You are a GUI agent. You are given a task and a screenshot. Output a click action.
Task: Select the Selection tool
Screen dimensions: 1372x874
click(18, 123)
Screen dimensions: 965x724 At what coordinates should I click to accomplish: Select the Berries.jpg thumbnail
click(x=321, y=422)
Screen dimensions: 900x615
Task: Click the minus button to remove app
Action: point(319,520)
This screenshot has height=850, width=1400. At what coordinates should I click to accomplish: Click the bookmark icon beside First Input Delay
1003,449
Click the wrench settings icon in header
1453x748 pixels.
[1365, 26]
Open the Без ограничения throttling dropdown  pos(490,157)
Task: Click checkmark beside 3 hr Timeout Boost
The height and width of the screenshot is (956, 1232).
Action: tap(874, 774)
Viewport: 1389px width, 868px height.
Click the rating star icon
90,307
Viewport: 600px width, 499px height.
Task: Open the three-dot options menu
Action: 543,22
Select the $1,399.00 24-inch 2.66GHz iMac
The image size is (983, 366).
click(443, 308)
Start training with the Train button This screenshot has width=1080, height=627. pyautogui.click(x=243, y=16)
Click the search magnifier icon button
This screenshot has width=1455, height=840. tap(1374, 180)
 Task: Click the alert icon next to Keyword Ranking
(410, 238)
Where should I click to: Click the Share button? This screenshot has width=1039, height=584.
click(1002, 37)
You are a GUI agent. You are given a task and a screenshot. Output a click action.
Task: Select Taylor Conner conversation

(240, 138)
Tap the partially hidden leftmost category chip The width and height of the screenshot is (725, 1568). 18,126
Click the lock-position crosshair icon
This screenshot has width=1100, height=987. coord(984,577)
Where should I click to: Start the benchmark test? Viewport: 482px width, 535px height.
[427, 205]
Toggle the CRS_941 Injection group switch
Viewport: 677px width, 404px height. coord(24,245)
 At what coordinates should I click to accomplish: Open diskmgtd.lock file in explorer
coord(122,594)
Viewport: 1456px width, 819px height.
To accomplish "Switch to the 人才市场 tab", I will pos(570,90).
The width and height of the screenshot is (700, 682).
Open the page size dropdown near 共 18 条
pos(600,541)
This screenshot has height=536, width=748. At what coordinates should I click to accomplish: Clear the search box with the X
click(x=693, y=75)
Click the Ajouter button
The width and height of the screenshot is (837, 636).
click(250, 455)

══════

* _WHAT YOU NEED TO DO_:
Render every line of the entries above as a Markdown table with the columns Row and Line, numbering the rows in order and omitting blank lines.

* _RESPONSE BELOW_:
| Row | Line |
|---|---|
| 1 | You are a GUI agent. You are given a task and a screenshot. Output a click action. |
| 2 | Task: Select the Selection tool |
| 3 | Screen dimensions: 1372x874 |
| 4 | click(18, 123) |
| 5 | Screen dimensions: 965x724 At what coordinates should I click to accomplish: Select the Berries.jpg thumbnail |
| 6 | click(x=321, y=422) |
| 7 | Screen dimensions: 900x615 |
| 8 | Task: Click the minus button to remove app |
| 9 | Action: point(319,520) |
| 10 | This screenshot has height=850, width=1400. At what coordinates should I click to accomplish: Click the bookmark icon beside First Input Delay |
| 11 | 1003,449 |
| 12 | Click the wrench settings icon in header |
| 13 | 1453x748 pixels. |
| 14 | [1365, 26] |
| 15 | Open the Без ограничения throttling dropdown  pos(490,157) |
| 16 | Task: Click checkmark beside 3 hr Timeout Boost |
| 17 | The height and width of the screenshot is (956, 1232). |
| 18 | Action: tap(874, 774) |
| 19 | Viewport: 1389px width, 868px height. |
| 20 | Click the rating star icon |
| 21 | 90,307 |
| 22 | Viewport: 600px width, 499px height. |
| 23 | Task: Open the three-dot options menu |
| 24 | Action: 543,22 |
| 25 | Select the $1,399.00 24-inch 2.66GHz iMac |
| 26 | The image size is (983, 366). |
| 27 | click(443, 308) |
| 28 | Start training with the Train button This screenshot has width=1080, height=627. pyautogui.click(x=243, y=16) |
| 29 | Click the search magnifier icon button |
| 30 | This screenshot has width=1455, height=840. tap(1374, 180) |
| 31 |  Task: Click the alert icon next to Keyword Ranking |
| 32 | (410, 238) |
| 33 | Where should I click to: Click the Share button? This screenshot has width=1039, height=584. |
| 34 | click(1002, 37) |
| 35 | You are a GUI agent. You are given a task and a screenshot. Output a click action. |
| 36 | Task: Select Taylor Conner conversation |
| 37 | (240, 138) |
| 38 | Tap the partially hidden leftmost category chip The width and height of the screenshot is (725, 1568). 18,126 |
| 39 | Click the lock-position crosshair icon |
| 40 | This screenshot has width=1100, height=987. coord(984,577) |
| 41 | Where should I click to: Start the benchmark test? Viewport: 482px width, 535px height. |
| 42 | [427, 205] |
| 43 | Toggle the CRS_941 Injection group switch |
| 44 | Viewport: 677px width, 404px height. coord(24,245) |
| 45 |  At what coordinates should I click to accomplish: Open diskmgtd.lock file in explorer |
| 46 | coord(122,594) |
| 47 | Viewport: 1456px width, 819px height. |
| 48 | To accomplish "Switch to the 人才市场 tab", I will pos(570,90). |
| 49 | The width and height of the screenshot is (700, 682). |
| 50 | Open the page size dropdown near 共 18 条 |
| 51 | pos(600,541) |
| 52 | This screenshot has height=536, width=748. At what coordinates should I click to accomplish: Clear the search box with the X |
| 53 | click(x=693, y=75) |
| 54 | Click the Ajouter button |
| 55 | The width and height of the screenshot is (837, 636). |
| 56 | click(250, 455) |